■ Activity
Can you update the Eat Your History launch article below by giving everything from "The food Pork" down to "party in 1859." again with "goat's milk" changed to "sheep's milk"?

Food News

Eat Your History: A Shared Table launch

Sydney Living Museums has launched an exhibition and festival which explores the food cultures of some of our nation's earliest European settlers.

By Maya Kerthyasa
Want to dine like they did in 1788? Well, folks, you've struck it lucky. Sydney Living Museums last night launched Eat Your History: A Shared Table, an exhibition and festival exploring the food cultures of some of our nation's earliest European settlers. The exhibition at the Museum of Sydney offers a snapshot of the city's kitchens and dining rooms from the 18th century to the 1950s - Vaucluse House, Rouse Hill House & Farm and Rose Seidler House among them - all of which you can experience first-hand through the festival's program of talks, feasts and events. These kick off on 1 October with a tour of the 19th-century working-class kitchens of Susannah Place in The Rocks. We paid a visit to the Museum of Sydney to see what it's all about.
The food Pork pies with Rouse Hill House & Farm tomato chutney began proceedings, followed by a guided cheese tasting, featuring lemon myrtle chèvre inspired by the early settlers' reliance on goat's milk in the late 1700s and early 1800s, Pyengana aged cheddar reminiscent of the colonial-style cheeses of the 1830s, and a Roquefort standing in for the one British naturalist William Sharp Macleay served at a dinner party in 1859.

■ Collected material
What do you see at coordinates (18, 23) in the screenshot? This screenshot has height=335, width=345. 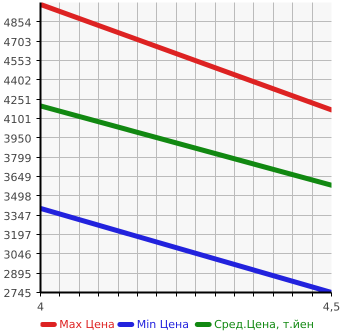 I see `y-tick-label: 4854` at bounding box center [18, 23].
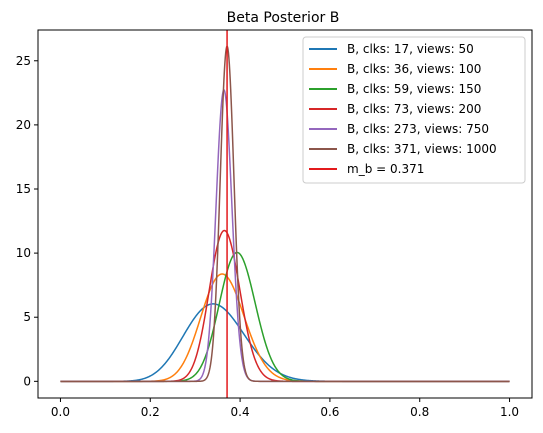 This screenshot has width=543, height=433. I want to click on legend-box, so click(414, 110).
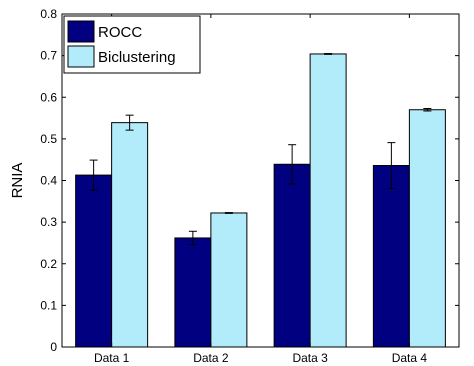 This screenshot has height=366, width=474. Describe the element at coordinates (48, 56) in the screenshot. I see `y-tick-label-7: 0.7` at that location.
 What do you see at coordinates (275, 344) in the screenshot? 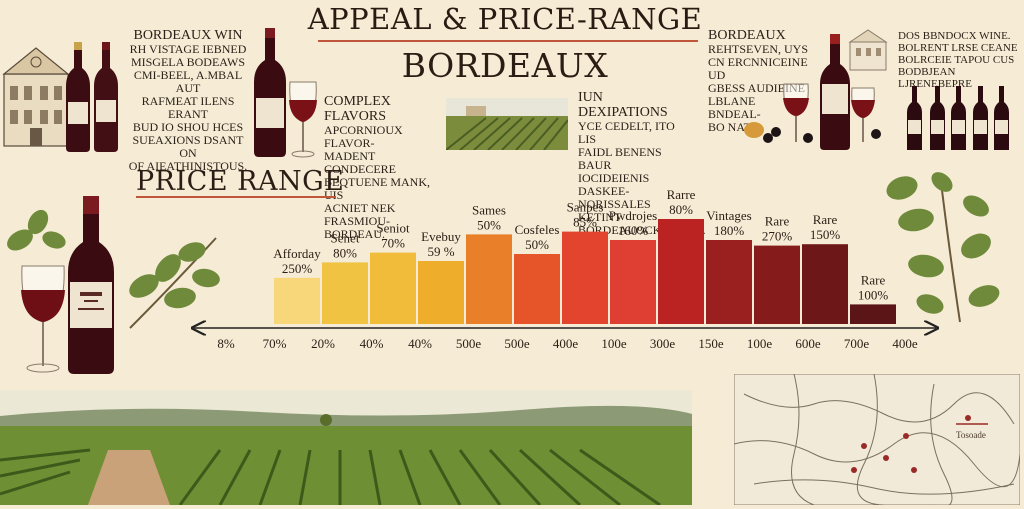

■ Task solution
The food Pork pies with Rouse Hill House & Farm tomato chutney began proceedings, followed by a guided cheese tasting, featuring lemon myrtle chèvre inspired by the early settlers' reliance on sheep's milk in the late 1700s and early 1800s, Pyengana aged cheddar reminiscent of the colonial-style cheeses of the 1830s, and a Roquefort standing in for the one British naturalist William Sharp Macleay served at a dinner party in 1859.